Personally, I use auto&& in generic code when I need a modifyable variable. Perfect-forwarding an rvalue is modifying, since the move operation potentially steals its guts. If I just want to be lazy (i.e., not spell the type name even if I know it) and don't need to modify (e.g., when just printing elements of a range), I'll stick to auto const&.
† auto is in so far different that auto v = {1,2,3}; will make v an std::initializer_list, whilst f({1,2,3}) will be a deduction failure.
Consider some type T which has a move constructor, and assume
T t( foo() );
uses that move constructor.
Now, let's use an intermediate reference to capture the return from foo:
auto const &ref = foo();
this rules out use of the move constructor, so the return value will have to be copied instead of moved (even if we use std::move here, we can't actually move through a const ref)
T t(std::move(ref)); // invokes T::T(T const&)
However, if we use
auto &&rvref = foo();
// ...
T t(std::move(rvref)); // invokes T::T(T &&)
the move constructor is still available.
And to address your other questions:
... Are there any reasonable situations when you should use auto&& to tell the reader of your code something ...
The first thing, as Xeo says, is essentially I'm passing X as efficiently as possible, whatever type X is. So, seeing code which uses auto&& internally should communicate that it will use move semantics internally where appropriate.
... like you do when you return a unique_ptr<> to tell that you have exclusive ownership ...
When a function template takes an argument of type T&&, it's saying it may move the object you pass in. Returning unique_ptr explicitly gives ownership to the caller; accepting T&& may remove ownership from the caller (if a move ctor exists, etc.).
The auto && syntax uses two new features of C++11:
The auto part lets the compiler deduce the type based on the context (the return value in this case). This is without any reference qualifications (allowing you to specify whether you want T, T & or T && for a deduced type T).
The && is the new move semantics. A type supporting move semantics implements a constructor T(T && other) that optimally moves the content in the new type.
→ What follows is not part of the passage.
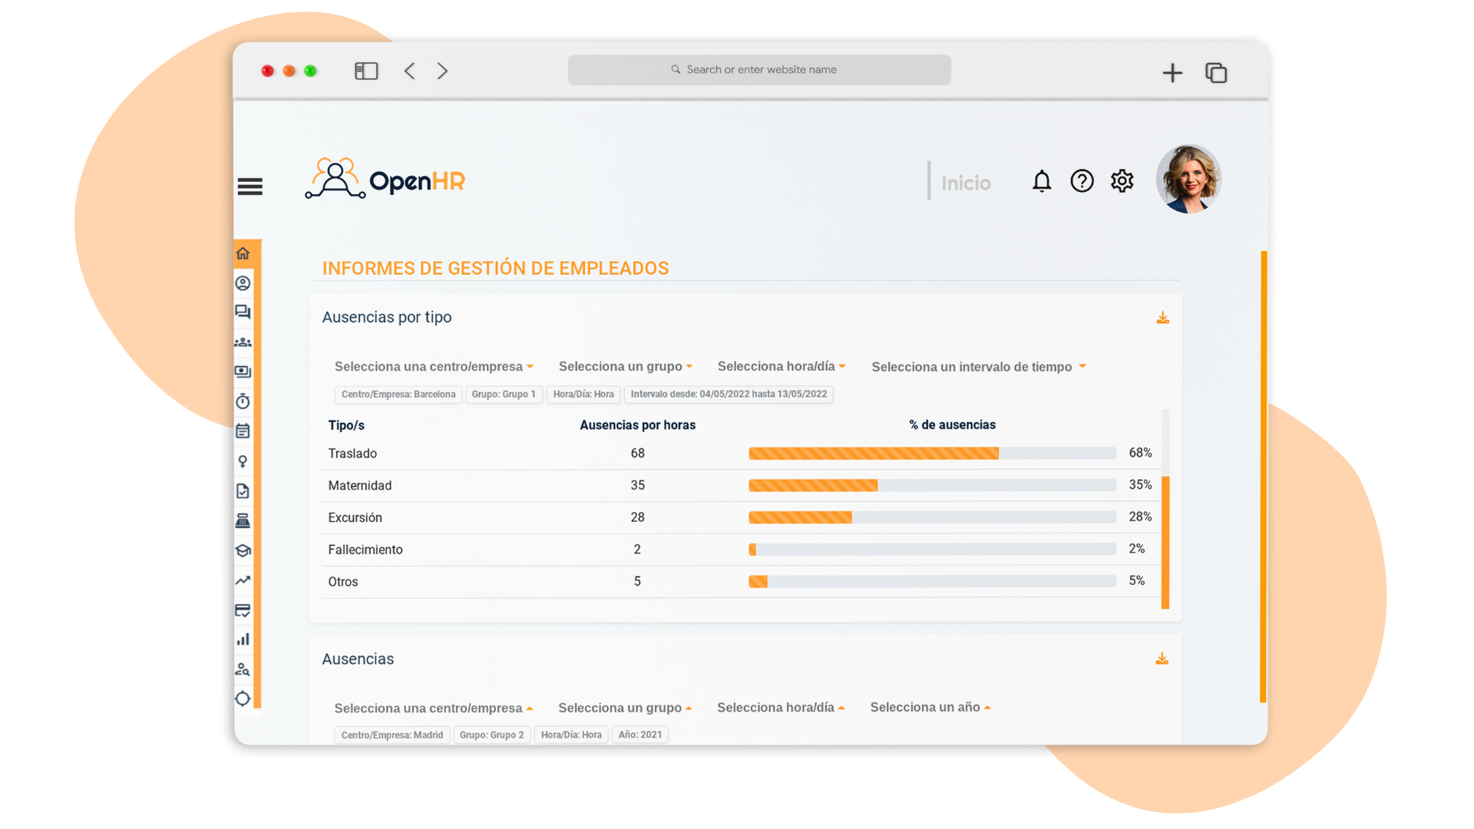Click the download icon for Ausencias section
The image size is (1474, 829).
[1162, 659]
This allows an object to swap the internal representation instead of performing a deep copy.
This allows you to have something like:
std::vector<std::string> foo();
So:
auto var = foo();
will perform a copy of the returned vector (expensive), but:
auto &&var = foo();
will swap the internal representation of the vector (the vector from foo and the empty vector from var), so will be faster.
This is used in the new for-loop syntax:
for (auto &item : foo())
std::cout << item << std::endl;
Where the for-loop is holding an auto && to the return value from foo and item is a reference to each value in foo.